Veel vorstgevoelige kuip- en potplanten staan als het goed is nu in de winterberging. In de schuur, garage, kelder, kas, serre of een onverwarmde zolderkamer. Vooralsnog lijkt het geen strenge winter te worden, maar met de huidige klimaatverandering is er bijna geen peil meer op te trekken. Ook bij tuinieren kun je dan maar beter het zekere voor het onzekere nemen en je geliefde oleanders, potgeraniums, fuchsia's, Afrikaanse lelies, salvia's en abutilons gedurende de winter op een vorstvrije plek zetten. Je hebt er dan in principe weinig omkijken naar, maar je kunt ze ook weer niet een paar maanden lang helemaal aan hun lot over laten. Ons tuincentrum in 's-Gravenzande (Westland) geeft tips, zodat je ze straks weer fris en fleurig op je balkon of terras kunt zetten.
Pot- en kuipplanten in de winterberging
Van oudsher is een kuipplant een vorstgevoelige plant die ’s winters bij landgoederen en kastelen in een oranjerie werd gestald. Vaak waren het – zeker voor die tijd – exotische boompjes, zoals sinaasappelboompjes; vandaar ook de naam ‘oranjerie’. Tegenwoordig beschouwen we eigenlijk alle wat grotere (sub)tropische planten als kuipplant, zoals de oleander, engelentrompet (Brugmansia), abutilon, Afrikaanse lelie (Agapanthus), mannentrouw (Plumbago) en de bougainville. We zetten deze prachtige zomerbloeiers in een grote pot of kuip, zodat we ze in de winter relatief makkelijk op een vorstvrije, beschutte plek kunnen zetten.
Als basisregel geldt: haal kuipplanten zo laat mogelijk naar binnen en zet ze zo vroeg mogelijk weer buiten, maar vermijd grote temperatuursschommelingen. De meeste kuipplanten kunnen wel een paar graden vorst hebben, zeker wanneer je ze in de tuin bij elkaar tegen de muur van het huis of onder een afdak plaatst. Houd de weersverwachting in de gaten en zet ze vóór de eerste strenge nachtvorst op een koele, maar vorstvrije en liefst lichte plek.
Een goed winteronderkomen
Omdat natuurlijk bijna niemand een oranjerie heeft, stallen de meeste mensen hun vorstgevoelige pot- en kuipplanten in de kas, garage, schuur, kelder, serre of in een onverwarmde (zolder)kamer. Een overwinteringsplek met een temperatuur van tussen de 4 en 12 graden Celsius is voor de meeste planten prima. Er zijn natuurlijk altijd uitzonderingen, zoals de bougainville die in de winter graag een temperatuur van tussen de 16 en 20 graden Celsius en zeker ook voldoende licht wil.

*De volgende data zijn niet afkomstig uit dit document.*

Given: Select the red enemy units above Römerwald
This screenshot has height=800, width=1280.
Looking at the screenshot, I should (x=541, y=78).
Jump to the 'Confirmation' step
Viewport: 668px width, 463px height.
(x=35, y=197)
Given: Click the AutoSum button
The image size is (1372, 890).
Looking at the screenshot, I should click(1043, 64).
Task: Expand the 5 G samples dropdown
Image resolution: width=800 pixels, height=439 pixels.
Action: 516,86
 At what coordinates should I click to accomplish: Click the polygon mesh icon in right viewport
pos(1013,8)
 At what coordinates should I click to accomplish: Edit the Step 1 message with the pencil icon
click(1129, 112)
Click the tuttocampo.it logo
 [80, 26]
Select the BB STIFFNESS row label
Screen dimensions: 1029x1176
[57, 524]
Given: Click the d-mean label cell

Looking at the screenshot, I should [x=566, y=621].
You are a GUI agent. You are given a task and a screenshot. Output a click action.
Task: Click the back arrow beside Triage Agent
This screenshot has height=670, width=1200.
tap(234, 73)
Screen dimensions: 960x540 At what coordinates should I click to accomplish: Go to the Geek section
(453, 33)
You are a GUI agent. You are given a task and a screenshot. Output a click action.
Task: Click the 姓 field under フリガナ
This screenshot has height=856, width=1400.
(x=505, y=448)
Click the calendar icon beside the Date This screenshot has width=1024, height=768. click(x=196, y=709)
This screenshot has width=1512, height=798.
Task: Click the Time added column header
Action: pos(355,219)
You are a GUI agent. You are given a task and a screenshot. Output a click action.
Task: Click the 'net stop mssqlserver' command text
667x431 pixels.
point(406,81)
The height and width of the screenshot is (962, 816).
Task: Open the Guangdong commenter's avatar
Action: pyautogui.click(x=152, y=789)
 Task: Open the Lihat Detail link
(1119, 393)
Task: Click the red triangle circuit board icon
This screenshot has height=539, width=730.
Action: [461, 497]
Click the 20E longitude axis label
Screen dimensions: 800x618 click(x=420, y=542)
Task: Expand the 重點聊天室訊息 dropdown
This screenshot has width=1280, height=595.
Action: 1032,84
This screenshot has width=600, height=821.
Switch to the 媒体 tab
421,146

Bladverliezende soorten, waaronder bol- en knolgewassen zoals de Afrikaanse lelie (Agapanthus), Abessijnse gladiool, kuiflelie of ananasplant (Eucomis) en wilde of Kaapse knoflook (Tulbaghia), hebben praktisch geen water en ook nauwelijks licht nodig.
Verzorgingstips voor overwinterende planten
- Zorg ervoor dat de potten en kuipen waar de planten in staan schoon zijn. Controleer de randen en bodem van de potten en kuipen goed. Verwijder insecten en diertjes, zoals pissebedden en slakken, en aangekoekte aarde met een borstel voordat je ze op hun overwinteringsplek zet.
- Geef alle pot- en kuipplanten maar heel weinig water en zeker geen mest of andere voeding. Ze zijn immers min of meer in winterslaap. Wanneer ze op een iets warmere en lichtere plek staan en nog blad en/of bloemen dragen hebben ze iets meer water nodig. Dit kan bijvoorbeeld het geval zijn bij potgeraniums. Steek bij twijfel een vinger in de potgrond om te voelen of deze echt gortdroog is of nog licht vochtig. Dat laatste is prima.
- Controleer de planten in de winterstalling regelmatig op zieke en aangetaste bladeren en takken en verwijder deze dan direct.
- Grote kuipplanten met veel takken en bladeren, zoals oleanders, kun je voorzichtig een beetje insnoeren door er een touw omheen te binden, zodat ze minder plek innemen.
- Lucht de overwinteringsruimte regelmatig.
- Zet regelmatig een deur of raam open als er weinig daglicht in de winterstalling valt. Doe dit alleen op een vorstvrije dag.